En quelques années, des actions ont été entreprises dans plusieurs ministères et organisations publiques. Au niveau politique, on n'en a pas vraiment vu la couleur, sinon dans la diligence accrue des citoyennes. Ainsi, un ministre des finances qui projetait de supprimer la rente de retraite au conjoint survivant a fait les frais de l'ADS. La présidente du Conseil du statut de la femme et des représentantes des ainé-e-s se sont élevées contre la décision annoncée. Le ministre a alors pris la mesure de l'ADS en apprenant que la très grande majorité des conjoints survivants étaient des femmes. Et pauvres de surcroît.

Actuellement, les débats autour du projet de loi 20 et de ses conséquences sur les femmes démontrent la cruelle absence de l'ADS dans la planification des politiques. Si une telle analyse avait été menée, les répercussions portées actuellement par diverses voix auraient été mises en lumière. On peut penser qu'une politique tenant compte des femmes et des hommes, en plus des objectifs économiques, aurait pu être élaborée. Je ne parlerai pas de la hausse des tarifs des garderies ni des coupures dans la fonction publique dont les femmes font et feront aussi les frais. 

À l'Assemblée nationale, on ne semble pas avoir compris que le «citoyen universel» n'existe pas. 

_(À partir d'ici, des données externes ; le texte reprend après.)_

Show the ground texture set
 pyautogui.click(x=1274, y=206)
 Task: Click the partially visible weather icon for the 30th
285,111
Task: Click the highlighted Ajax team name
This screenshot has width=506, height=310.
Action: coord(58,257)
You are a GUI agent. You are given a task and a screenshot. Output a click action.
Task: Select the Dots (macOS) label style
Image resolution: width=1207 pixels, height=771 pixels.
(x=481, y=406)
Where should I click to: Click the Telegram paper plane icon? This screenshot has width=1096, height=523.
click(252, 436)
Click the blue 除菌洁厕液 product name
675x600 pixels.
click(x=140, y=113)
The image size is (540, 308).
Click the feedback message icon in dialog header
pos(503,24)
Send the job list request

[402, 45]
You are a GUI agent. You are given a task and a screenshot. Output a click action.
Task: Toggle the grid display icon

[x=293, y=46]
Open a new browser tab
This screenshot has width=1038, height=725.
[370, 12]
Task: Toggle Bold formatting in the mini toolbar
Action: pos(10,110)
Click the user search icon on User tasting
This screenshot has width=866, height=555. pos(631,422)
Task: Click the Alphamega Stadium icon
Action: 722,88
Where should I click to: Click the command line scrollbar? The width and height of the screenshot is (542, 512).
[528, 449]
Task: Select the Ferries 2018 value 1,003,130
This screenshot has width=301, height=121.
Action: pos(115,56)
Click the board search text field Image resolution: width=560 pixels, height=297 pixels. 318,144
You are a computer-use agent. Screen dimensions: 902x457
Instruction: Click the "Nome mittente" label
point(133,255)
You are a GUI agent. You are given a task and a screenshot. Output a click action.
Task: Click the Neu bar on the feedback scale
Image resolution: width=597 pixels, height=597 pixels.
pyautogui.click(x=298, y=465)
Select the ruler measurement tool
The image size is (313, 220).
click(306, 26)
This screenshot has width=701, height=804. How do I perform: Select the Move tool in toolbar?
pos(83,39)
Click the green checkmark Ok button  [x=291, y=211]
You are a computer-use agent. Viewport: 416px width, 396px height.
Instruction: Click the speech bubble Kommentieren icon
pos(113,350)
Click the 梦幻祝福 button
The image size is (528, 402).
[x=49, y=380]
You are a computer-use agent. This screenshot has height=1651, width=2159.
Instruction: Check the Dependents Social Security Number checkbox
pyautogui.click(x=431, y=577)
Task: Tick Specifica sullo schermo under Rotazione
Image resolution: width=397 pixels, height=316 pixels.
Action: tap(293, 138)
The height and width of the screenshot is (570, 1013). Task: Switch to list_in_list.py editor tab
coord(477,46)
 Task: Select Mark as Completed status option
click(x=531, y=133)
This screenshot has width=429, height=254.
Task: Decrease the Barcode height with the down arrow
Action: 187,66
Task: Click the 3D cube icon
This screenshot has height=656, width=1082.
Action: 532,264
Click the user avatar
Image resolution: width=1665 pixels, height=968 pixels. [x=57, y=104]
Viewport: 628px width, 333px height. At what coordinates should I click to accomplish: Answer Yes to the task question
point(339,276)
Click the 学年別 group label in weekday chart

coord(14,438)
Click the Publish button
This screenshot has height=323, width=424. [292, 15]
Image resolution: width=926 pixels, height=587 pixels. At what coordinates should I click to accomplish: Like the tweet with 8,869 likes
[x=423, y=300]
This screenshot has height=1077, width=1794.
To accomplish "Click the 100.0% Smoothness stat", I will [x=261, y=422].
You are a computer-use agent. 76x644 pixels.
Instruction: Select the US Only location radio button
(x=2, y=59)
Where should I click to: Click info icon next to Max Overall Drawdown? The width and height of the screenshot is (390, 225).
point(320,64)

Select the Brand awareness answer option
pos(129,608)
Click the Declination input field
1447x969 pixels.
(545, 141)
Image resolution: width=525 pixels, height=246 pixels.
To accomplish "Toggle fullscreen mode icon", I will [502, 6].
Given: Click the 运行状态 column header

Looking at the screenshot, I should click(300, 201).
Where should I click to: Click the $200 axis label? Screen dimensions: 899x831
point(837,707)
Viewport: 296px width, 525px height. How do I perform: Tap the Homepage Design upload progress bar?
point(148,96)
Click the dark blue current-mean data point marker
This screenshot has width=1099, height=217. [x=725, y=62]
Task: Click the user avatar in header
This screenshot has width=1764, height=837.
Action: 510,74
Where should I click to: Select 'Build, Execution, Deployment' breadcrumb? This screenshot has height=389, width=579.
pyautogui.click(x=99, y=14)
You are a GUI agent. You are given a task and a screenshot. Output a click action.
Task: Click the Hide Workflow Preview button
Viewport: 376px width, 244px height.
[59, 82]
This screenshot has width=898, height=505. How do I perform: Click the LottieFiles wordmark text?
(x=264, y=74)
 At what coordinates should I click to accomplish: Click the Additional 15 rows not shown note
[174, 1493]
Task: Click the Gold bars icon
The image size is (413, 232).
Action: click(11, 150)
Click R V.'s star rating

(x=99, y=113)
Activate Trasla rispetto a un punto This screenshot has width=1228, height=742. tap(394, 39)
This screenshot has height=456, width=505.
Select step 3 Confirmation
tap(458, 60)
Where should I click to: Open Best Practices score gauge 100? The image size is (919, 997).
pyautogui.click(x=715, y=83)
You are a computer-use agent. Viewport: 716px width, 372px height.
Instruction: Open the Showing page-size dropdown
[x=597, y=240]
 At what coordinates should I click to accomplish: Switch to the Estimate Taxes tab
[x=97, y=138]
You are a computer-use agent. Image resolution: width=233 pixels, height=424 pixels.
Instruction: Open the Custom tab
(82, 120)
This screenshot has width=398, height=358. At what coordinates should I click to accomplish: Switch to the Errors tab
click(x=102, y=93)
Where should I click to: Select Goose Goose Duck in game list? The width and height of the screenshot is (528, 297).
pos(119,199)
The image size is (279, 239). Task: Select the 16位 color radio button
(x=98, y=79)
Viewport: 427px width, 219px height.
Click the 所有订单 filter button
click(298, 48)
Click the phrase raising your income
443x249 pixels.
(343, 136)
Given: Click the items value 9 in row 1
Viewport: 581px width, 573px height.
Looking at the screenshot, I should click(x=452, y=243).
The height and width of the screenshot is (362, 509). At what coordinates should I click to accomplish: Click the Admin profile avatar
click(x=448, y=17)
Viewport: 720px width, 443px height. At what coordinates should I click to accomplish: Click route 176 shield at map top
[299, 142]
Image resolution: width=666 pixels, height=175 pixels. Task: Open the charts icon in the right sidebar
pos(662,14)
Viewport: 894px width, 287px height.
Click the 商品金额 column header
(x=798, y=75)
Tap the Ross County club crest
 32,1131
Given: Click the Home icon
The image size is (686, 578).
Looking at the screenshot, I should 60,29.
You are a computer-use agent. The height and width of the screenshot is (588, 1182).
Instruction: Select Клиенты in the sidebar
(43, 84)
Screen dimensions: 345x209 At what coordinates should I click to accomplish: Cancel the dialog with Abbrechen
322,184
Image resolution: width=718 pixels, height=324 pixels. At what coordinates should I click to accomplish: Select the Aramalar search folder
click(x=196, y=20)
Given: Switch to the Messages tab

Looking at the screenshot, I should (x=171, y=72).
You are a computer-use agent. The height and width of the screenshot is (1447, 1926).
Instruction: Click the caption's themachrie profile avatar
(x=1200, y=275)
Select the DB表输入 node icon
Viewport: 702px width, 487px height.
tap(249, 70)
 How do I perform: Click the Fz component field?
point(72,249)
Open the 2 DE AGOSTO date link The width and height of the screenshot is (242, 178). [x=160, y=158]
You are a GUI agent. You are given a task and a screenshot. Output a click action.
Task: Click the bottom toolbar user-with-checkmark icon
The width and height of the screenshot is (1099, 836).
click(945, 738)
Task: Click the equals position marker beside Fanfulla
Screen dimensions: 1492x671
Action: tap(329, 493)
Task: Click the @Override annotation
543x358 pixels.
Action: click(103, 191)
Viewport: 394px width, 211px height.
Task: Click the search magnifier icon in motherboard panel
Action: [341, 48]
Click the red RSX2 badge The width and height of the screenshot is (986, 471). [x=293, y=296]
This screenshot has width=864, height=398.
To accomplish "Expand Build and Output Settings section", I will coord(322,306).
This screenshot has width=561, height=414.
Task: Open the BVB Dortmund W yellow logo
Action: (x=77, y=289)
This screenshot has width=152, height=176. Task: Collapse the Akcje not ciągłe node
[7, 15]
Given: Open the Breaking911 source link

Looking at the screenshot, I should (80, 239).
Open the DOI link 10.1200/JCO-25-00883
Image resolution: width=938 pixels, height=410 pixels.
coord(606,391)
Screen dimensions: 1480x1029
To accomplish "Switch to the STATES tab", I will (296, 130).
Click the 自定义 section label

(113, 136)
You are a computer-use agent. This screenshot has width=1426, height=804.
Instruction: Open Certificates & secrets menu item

Rappelons que l'ADS ne bénéficie pas qu'aux femmes, elle met aussi en lumière des impacts spécifiques sur les hommes dans certaines situations. Rappelons aussi qu'une bonne ADS n'est pas sourde aux autres éléments qui définissent l'identité des citoyennes et des citoyens. Cependant, que l'on parle de jeunes, d'ainé-e-s, de professionnels-les ou de démunis-e-s, le genre reste la porte d'entrée de toute analyse qui se préoccupe de la diversité citoyenne. 

Aujourd'hui, on m'invite parfois à présenter l'ADS dans plusieurs milieux. Mais je sais que mon approche n'est pas très glamour. On me dit souvent que cette analyse est inutile en 2015, puisque les femmes et les hommes sont maintenant égaux et vivent les mêmes réalités. On me sert tous les jours: «Ma femme gagne plus que moi», «La violence conjugale touche autant les hommes que les femmes», «À la maison, les tâches domestiques sont également partagées». Cette attitude, trop souvent généralisée, rend difficile la nécessaire sensibilisation à l'ADS à toutes les instances.